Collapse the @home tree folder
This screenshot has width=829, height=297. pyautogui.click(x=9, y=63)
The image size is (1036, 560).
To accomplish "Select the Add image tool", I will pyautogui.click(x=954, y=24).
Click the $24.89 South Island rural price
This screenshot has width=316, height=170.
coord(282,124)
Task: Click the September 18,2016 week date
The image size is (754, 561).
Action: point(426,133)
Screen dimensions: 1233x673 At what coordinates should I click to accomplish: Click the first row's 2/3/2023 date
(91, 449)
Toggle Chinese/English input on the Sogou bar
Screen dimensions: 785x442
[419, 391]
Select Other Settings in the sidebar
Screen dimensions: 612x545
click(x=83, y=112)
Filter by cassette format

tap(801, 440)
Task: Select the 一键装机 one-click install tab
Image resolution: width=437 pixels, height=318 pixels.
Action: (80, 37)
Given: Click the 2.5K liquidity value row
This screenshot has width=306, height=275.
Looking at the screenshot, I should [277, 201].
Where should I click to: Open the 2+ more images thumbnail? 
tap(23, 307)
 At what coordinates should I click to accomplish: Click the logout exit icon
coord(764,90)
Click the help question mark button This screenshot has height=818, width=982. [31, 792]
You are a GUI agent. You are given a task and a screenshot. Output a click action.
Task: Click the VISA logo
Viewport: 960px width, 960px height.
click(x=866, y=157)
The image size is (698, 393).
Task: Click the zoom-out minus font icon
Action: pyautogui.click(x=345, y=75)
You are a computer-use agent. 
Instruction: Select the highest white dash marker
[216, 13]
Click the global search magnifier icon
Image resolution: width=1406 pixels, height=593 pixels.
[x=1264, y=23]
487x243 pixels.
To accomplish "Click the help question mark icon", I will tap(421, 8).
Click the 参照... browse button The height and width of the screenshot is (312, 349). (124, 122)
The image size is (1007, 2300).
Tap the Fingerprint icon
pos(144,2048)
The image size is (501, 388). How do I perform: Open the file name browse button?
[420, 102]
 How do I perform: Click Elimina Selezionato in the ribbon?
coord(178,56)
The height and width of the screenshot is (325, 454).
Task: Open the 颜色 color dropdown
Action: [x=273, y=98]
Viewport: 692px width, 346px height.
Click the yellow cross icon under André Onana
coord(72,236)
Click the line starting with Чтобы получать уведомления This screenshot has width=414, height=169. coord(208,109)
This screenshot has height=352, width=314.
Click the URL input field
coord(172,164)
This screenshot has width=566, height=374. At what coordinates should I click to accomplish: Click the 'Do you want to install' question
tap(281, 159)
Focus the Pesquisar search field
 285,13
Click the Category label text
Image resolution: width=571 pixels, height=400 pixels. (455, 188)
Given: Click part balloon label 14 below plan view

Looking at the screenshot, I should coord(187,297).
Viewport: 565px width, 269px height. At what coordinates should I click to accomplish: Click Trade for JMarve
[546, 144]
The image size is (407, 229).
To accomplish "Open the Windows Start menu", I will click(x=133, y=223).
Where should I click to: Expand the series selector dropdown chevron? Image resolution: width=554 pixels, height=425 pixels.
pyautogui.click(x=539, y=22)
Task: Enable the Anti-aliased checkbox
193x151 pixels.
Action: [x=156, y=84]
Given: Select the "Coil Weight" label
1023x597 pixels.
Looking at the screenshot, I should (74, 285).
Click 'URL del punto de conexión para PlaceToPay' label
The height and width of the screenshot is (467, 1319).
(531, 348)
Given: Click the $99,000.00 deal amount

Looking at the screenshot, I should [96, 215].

What the task asks - From the material above, set down exactly the lines starting at the one with "The image size is (754, 561)." and ending at the one with "Toggle Chinese/English input on the Sogou bar", end lines included.

Exercise response -
The image size is (754, 561).
Action: point(426,133)
Screen dimensions: 1233x673 At what coordinates should I click to accomplish: Click the first row's 2/3/2023 date
(91, 449)
Toggle Chinese/English input on the Sogou bar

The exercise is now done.